A DPW rendering of option 1 for Potrero between 22nd and 24th Streets, which appeared to be most favored by attendees.

Updated 11/14, 2:34 p.m. with response from Supervisor David Campos below.

Design options for the embattled plan to improve safety Potrero Avenue have come down to the two blocks between 22nd and 24th Streets in front of SF General Hospital.

According to a vote via stickers placed on a board, most attendees at a public meeting last week seemed to favor Option 1, with a landscaped median and widened sidewalk — not the preservation of car parking that project opponents want.

Option 1 would retain the most important expansion of pedestrian space, but it’s still half the size of the four-block sidewalk expansion the city originally sought before the parking-obsessed opponents exerted their will. The rest of the project area, which covers Potrero between 17th and 25th Streets, is now set to receive a landscaped median and buffered bike lanes, a longer transit lane than the one that exists (moved from the northbound side to southbound), and no sidewalk expansions, instead retaining parking and traffic lanes for cars.

“I know people that work here that have been injured just coming to work, and I’m concerned that we need to do more to protect people,” said Sasha Cuttler, a nurse at SF General who has helped organize support among hospital workers for bolder safety improvements on Potrero. “As someone concerned with public health, I’m concerned about the fact that there’s a disproportionate impact on San Francisco, and specifically on the poor, densely-populated parts like the Mission.”

For the blocks between 22nd and 24th, city planners have left it up to the public to vote for one of three choices: Options 1, 2, and 3. Options 1 and 2 would both include a wider east sidewalk, with a fraction of the road space allocated to either a planted center median (Option 1) or a two-foot buffer for the bike lanes (Option 2). Option 3 would forego sidewalk widening to preserve 26 car parking spaces and include a bike lane buffer, but no planted median. Another meeting on the project will be held on November 21 where the public can weigh in.

City planners have solidified the plan for the rest of Potrero between 17th and 25th.
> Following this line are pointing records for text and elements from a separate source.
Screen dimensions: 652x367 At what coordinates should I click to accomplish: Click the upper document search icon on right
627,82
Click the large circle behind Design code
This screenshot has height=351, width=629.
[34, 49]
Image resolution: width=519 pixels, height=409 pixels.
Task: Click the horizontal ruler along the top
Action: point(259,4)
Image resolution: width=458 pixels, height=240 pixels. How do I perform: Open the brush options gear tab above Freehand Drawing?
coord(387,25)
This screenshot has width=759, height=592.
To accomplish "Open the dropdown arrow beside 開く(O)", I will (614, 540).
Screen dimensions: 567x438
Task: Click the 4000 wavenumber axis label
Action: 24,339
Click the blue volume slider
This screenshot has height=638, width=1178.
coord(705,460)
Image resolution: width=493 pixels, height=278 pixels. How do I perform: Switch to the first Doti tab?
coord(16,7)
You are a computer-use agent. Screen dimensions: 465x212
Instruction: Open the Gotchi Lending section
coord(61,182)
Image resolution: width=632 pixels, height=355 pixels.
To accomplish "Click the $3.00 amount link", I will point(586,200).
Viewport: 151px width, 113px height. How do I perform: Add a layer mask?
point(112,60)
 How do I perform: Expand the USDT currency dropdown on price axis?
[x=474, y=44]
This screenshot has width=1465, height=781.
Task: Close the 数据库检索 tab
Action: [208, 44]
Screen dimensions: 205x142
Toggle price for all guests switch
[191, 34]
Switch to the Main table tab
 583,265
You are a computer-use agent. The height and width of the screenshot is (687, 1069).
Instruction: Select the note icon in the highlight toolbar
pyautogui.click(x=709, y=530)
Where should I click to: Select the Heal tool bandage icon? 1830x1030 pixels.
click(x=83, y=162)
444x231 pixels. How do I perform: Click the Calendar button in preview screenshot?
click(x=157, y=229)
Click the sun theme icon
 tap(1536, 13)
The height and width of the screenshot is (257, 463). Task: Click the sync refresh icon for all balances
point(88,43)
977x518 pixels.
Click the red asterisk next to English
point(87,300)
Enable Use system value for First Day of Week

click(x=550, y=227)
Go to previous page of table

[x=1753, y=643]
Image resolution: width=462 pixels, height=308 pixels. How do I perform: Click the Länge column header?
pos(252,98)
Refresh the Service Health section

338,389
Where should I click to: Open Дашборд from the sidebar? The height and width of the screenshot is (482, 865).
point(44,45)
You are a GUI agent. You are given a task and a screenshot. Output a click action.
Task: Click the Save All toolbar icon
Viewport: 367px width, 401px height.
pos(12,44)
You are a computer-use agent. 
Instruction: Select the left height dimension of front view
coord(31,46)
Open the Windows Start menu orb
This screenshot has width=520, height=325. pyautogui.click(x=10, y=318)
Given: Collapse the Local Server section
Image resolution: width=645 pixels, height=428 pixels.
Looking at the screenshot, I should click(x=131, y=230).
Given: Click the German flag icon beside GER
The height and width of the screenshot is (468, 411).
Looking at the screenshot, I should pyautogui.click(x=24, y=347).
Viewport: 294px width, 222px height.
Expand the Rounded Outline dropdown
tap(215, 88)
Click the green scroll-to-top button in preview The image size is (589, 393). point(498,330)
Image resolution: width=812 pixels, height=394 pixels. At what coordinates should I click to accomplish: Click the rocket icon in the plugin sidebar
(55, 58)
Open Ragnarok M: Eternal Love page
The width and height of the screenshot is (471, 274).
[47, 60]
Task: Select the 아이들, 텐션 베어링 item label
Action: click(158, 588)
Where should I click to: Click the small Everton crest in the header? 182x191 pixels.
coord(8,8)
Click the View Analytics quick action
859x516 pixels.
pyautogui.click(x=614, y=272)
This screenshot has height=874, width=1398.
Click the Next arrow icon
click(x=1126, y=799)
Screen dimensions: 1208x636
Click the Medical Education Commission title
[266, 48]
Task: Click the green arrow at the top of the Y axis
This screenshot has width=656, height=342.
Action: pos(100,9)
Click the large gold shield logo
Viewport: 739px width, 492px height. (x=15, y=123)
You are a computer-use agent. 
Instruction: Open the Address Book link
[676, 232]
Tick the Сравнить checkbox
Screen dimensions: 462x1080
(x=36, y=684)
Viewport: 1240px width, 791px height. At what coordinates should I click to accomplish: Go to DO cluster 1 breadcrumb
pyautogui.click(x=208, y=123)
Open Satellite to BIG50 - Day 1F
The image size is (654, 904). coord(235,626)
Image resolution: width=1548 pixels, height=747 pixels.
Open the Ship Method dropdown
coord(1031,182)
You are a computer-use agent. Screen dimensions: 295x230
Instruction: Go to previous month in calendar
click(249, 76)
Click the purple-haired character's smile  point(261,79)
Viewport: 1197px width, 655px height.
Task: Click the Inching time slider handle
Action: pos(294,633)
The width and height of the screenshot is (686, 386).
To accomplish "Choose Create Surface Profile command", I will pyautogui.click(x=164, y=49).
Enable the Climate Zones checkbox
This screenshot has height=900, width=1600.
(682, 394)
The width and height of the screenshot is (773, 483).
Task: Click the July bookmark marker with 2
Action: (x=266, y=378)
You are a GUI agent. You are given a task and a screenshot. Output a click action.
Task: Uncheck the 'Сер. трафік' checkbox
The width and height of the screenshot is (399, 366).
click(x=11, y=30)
It calls for the landscaped center median, two-foot bike lane buffers, and a colored transit-only lane southbound from 18th to 24th Streets. Aside from some expansions at street corners and bus stops, sidewalk widenings on those blocks are now off the table to preserve car parking. Originally, Potrero’s eastern sidewalk was in line for a four-block widening instead of two blocks.

“We were willing to make the trade-offs because we still got widening in strategic locations where we needed it the most,” said Cristina Calderón Olea, project manager for the Department of Public Works. “This bus stop is always overflowing,” she said, pointing to an illustration of the plan for a bus bulb on the west side of Potrero at 24th, which would only require the removal of one parking space.